誰かのおこぼれをもらうことで生き長らえる。そんな浅ましく、下賤な生き物が自分だと彼は考えていた。親戚中の誰もが彼を毛嫌いし、石を投げる。それらの痛みを甘んじて受けなければ、生きていけない。
そんな意地汚い態度が気に食わなかったのだろう。親戚達の暴力は日増しに激しくなっていった。
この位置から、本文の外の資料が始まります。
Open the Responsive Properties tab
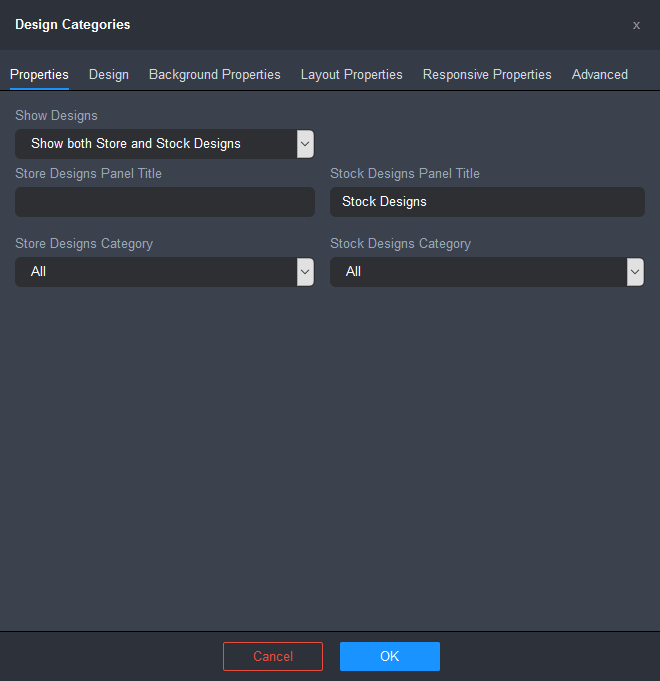 click(487, 75)
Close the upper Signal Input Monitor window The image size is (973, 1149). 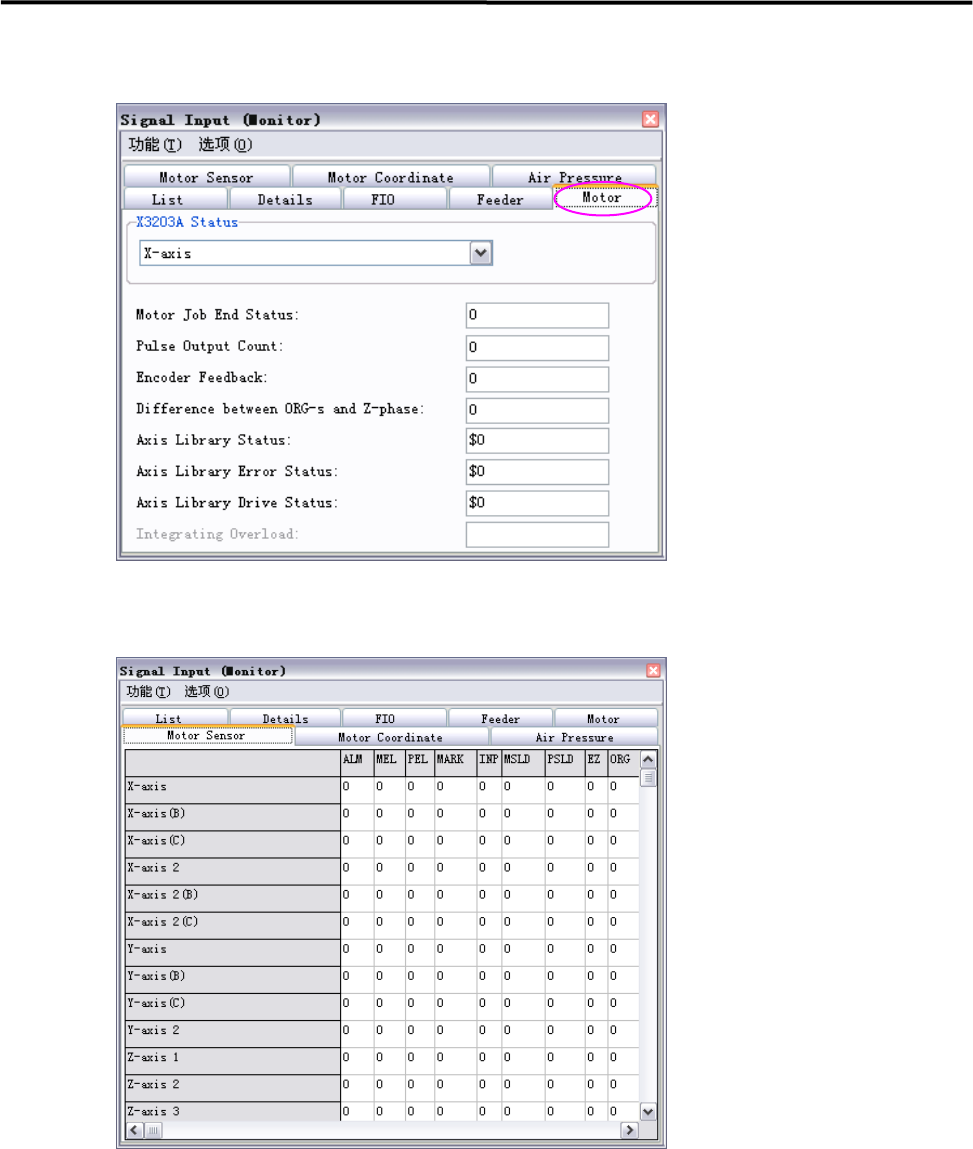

「最初のころは、『僕の目つきが卑しいから』って顔を殴られていたんです。けど、そのうちにエスカレートして、ナイフで傷をつけられたり、ライターの火を当てられたりしました。次に僕を引き取ってくれたオジさんは、『この背中が汚いから』ってナイフで傷痕の皮を剥いで。次は――」
「それ以上はもう良いっ!」
真之の生々しい説明を、紺は嘆きにも似た大声で遮った。めくれたトレーナーをそっと元に戻しながら、真之の肩をそっと抱きしめる。
「すまぬ、辛いことを思い出させてしもうた」
「……いいえ、平気です」
「子どもにこのような仕打ちを与えるなどと、人間はこうも愚かなものか」
紺は口調に強い憎悪感を含んだ。それから、潤いを帯びた双眸と共に詫びる。
「ワシの妖力では、治癒力を一時的に活性化させることはできるが、傷痕そのものを消すことはできん。すまんが、ワシは何もしてやれん」
そこへ、今度は玄関のチャイムが二人の間に割り込んできた。
紺は無視しようとしたが、来客は何度も無遠慮に鳴らしてくる。彼女は仕方なくといった様子で立ち上がり、壁に立てかけられた受話器を手に取った。
「もしもし、どなたじゃ……お主らか」
接客用の一オクターブ高かった紺の声は、来客の正体を知るとすぐに日本刀じみた鋭い殺気が込められた。相手はかなりの招かれざる客であるらしい。
受話器を元に戻した彼女は、真之に静かな口調で命じる。
「真之よ。お主は部屋に戻っておれ。けっして出てきてはならんぞ」
「お客さんは誰なんですか」
真之が恐る恐る問うと、紺は受話器から腐敗臭を嗅いだように顔を歪める。